Serially Amazoned
Wed 12 Nov 2008 - Filed under: Not a Journal., Big Mouth House, Joan Aiken | Posted by: Gavin
There’s a movement online to buy books for Christmas—or the holiday of your choice—which is a fine idea (although we also like gifts given to Heifer, Greenpeace, Amnesty, Habitat, etc.) especially as this year we have the perfect gift book: Joan Aiken’s The Serial Garden—we just got a great note from Politics and Prose in DC saying they are “delighted to carry it; Joan Aiken is a favorite of ours.” Yay!
There’s a great interview with Lizza Aiken on Omnivoracious:
The story of The Serial Garden had always haunted her, and many of her readers too, and I think she felt a real duty to try and resolve the terrible sadness of its ending. It was her idea to use the name of this story for this collection, and I understand that this was why she chose it. She had written a couple more stories about its hero, Mr Johansen and his lost Princess, and gave them the possibility of a happy ending, but perhaps was still worried that she had been unduly harsh to Mrs Armitage, whose brisk spring cleaning had caused an unwitting tragedy. Mrs Armitage was in many ways a portrait of Joan’s mother, and it is she who is really redeemed in a later story, Milo’s New Word and remembered as the patient and loving mother she really was.
The book has an illustration for each story by UK illustrator Andi Watson (who we’re going to interview here, if you have any questions for him, send them along).

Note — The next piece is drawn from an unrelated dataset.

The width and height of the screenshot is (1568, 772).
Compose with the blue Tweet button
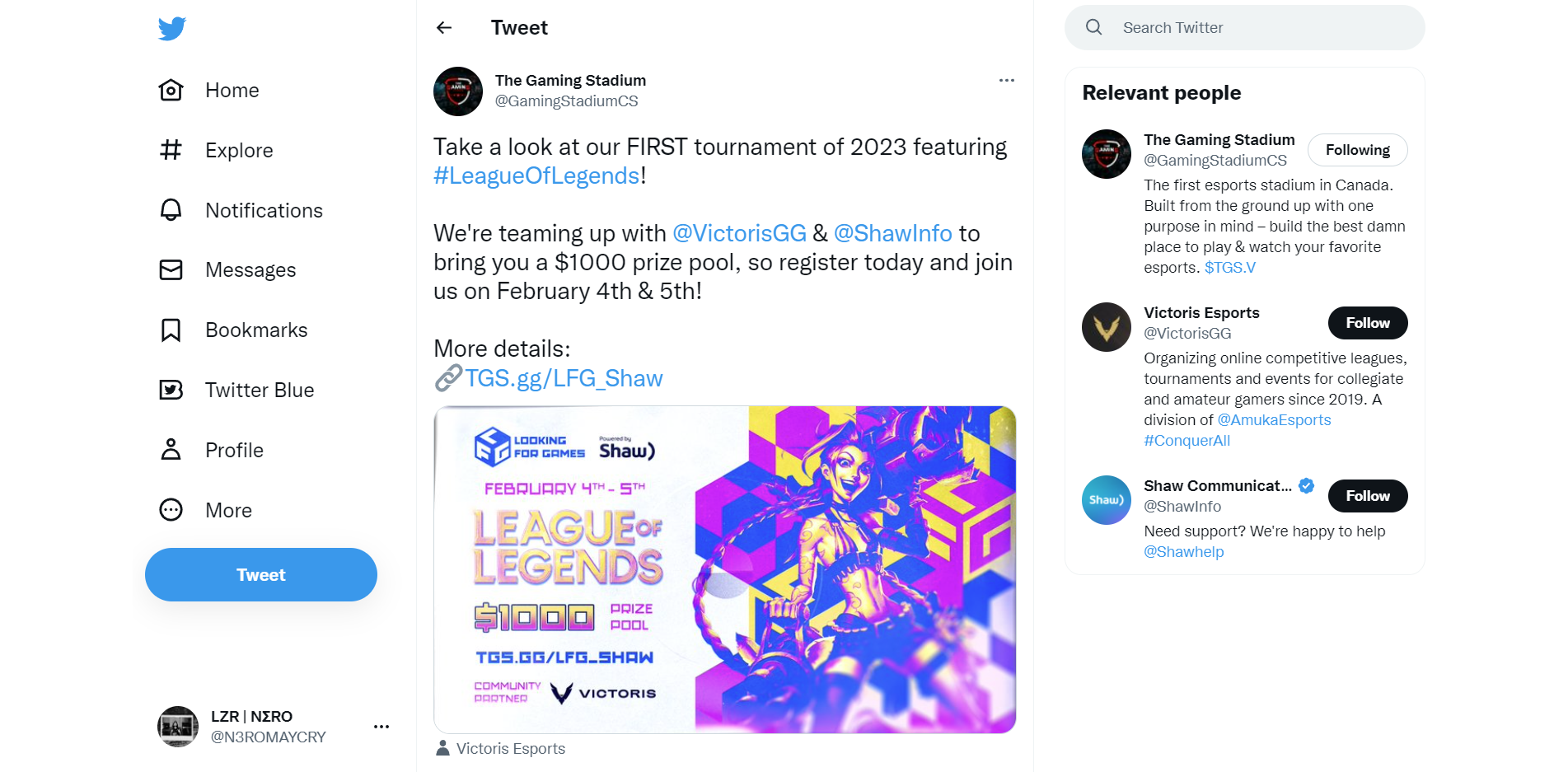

The Serial Garden was reviewed on The Cultural Gutter: (“It would be perfect for reading to kids”) and on Green Man Review (“Readers of all ages have the opportunity to enjoy some of the best writing by one of the most superb and timeless fantasy writers”) and is a pick of the week on a kid’s radio show(!):
This week’s show’s Book Time with Ella will be about the late Joan Aiken’s The Serial Garden.
and was a recent critic’s pick at Salon: “Buy it to read to your kids, and you’ll find yourself sneaking tastes on the sly; a little Aiken is a fine thing to have in your system at any age.”
This Sunday we’ll be in New York City for an event at Books of Wonder celebrating the book’s publication (and picking up a few cupcakes!) with one of our favorite writers, Michael Dirda, Joan’s daughter (which makes her Conrad Aiken‘s granddaughter) Lizza Aiken, and Joan’s long-time US literary agent, Charles Schlessiger.
Sunday, November 16th 1-3 pm, Books of Wonder 18 West 18th Street, New York, NY 10011. 212-989-3270. Free.